◆ TASK DESCRIPTION: The answer should contain every record below, output exactly.

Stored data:
==============================
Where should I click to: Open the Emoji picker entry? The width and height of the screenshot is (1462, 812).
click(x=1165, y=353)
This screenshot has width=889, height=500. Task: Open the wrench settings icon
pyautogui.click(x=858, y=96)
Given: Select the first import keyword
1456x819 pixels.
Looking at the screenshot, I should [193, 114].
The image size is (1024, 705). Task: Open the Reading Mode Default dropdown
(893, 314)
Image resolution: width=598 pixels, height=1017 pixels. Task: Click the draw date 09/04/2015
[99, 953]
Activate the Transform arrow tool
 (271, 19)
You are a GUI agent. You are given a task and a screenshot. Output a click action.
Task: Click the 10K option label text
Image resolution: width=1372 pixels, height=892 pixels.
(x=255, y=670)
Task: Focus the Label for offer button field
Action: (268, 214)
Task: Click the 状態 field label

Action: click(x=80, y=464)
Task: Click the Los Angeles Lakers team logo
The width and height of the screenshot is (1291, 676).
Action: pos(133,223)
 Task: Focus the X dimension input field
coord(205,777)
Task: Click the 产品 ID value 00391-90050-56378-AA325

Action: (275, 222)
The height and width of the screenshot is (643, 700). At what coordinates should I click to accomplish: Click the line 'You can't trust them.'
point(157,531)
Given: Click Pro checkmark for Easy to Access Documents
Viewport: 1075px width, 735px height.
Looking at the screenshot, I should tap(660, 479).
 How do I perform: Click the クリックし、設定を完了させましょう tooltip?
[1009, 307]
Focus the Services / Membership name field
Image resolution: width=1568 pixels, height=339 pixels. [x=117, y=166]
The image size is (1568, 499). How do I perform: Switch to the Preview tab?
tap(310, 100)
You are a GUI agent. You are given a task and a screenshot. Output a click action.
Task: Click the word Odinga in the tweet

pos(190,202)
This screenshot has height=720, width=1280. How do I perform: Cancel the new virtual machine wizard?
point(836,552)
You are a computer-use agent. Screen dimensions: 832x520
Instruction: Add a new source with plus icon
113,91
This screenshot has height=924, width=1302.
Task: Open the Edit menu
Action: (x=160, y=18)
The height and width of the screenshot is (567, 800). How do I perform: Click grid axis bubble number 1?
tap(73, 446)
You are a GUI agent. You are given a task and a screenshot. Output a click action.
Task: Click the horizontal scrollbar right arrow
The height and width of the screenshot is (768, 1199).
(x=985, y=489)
==============================
◆ ANSWER SECTION:
Where should I click to: Open the Emoji picker entry? The width and height of the screenshot is (1462, 812).
click(x=1165, y=353)
This screenshot has width=889, height=500. Task: Open the wrench settings icon
pyautogui.click(x=858, y=96)
Given: Select the first import keyword
1456x819 pixels.
Looking at the screenshot, I should [193, 114].
The image size is (1024, 705). Task: Open the Reading Mode Default dropdown
(893, 314)
Image resolution: width=598 pixels, height=1017 pixels. Task: Click the draw date 09/04/2015
[99, 953]
Activate the Transform arrow tool
 (271, 19)
You are a GUI agent. You are given a task and a screenshot. Output a click action.
Task: Click the 10K option label text
Image resolution: width=1372 pixels, height=892 pixels.
(x=255, y=670)
Task: Focus the Label for offer button field
Action: (268, 214)
Task: Click the 状態 field label

Action: click(x=80, y=464)
Task: Click the Los Angeles Lakers team logo
The width and height of the screenshot is (1291, 676).
Action: pos(133,223)
 Task: Focus the X dimension input field
coord(205,777)
Task: Click the 产品 ID value 00391-90050-56378-AA325

Action: (275, 222)
The height and width of the screenshot is (643, 700). At what coordinates should I click to accomplish: Click the line 'You can't trust them.'
point(157,531)
Given: Click Pro checkmark for Easy to Access Documents
Viewport: 1075px width, 735px height.
Looking at the screenshot, I should tap(660, 479).
 How do I perform: Click the クリックし、設定を完了させましょう tooltip?
[1009, 307]
Focus the Services / Membership name field
Image resolution: width=1568 pixels, height=339 pixels. [x=117, y=166]
The image size is (1568, 499). How do I perform: Switch to the Preview tab?
tap(310, 100)
You are a GUI agent. You are given a task and a screenshot. Output a click action.
Task: Click the word Odinga in the tweet

pos(190,202)
This screenshot has height=720, width=1280. How do I perform: Cancel the new virtual machine wizard?
point(836,552)
You are a computer-use agent. Screen dimensions: 832x520
Instruction: Add a new source with plus icon
113,91
This screenshot has height=924, width=1302.
Task: Open the Edit menu
Action: (x=160, y=18)
The height and width of the screenshot is (567, 800). How do I perform: Click grid axis bubble number 1?
tap(73, 446)
You are a GUI agent. You are given a task and a screenshot. Output a click action.
Task: Click the horizontal scrollbar right arrow
The height and width of the screenshot is (768, 1199).
(x=985, y=489)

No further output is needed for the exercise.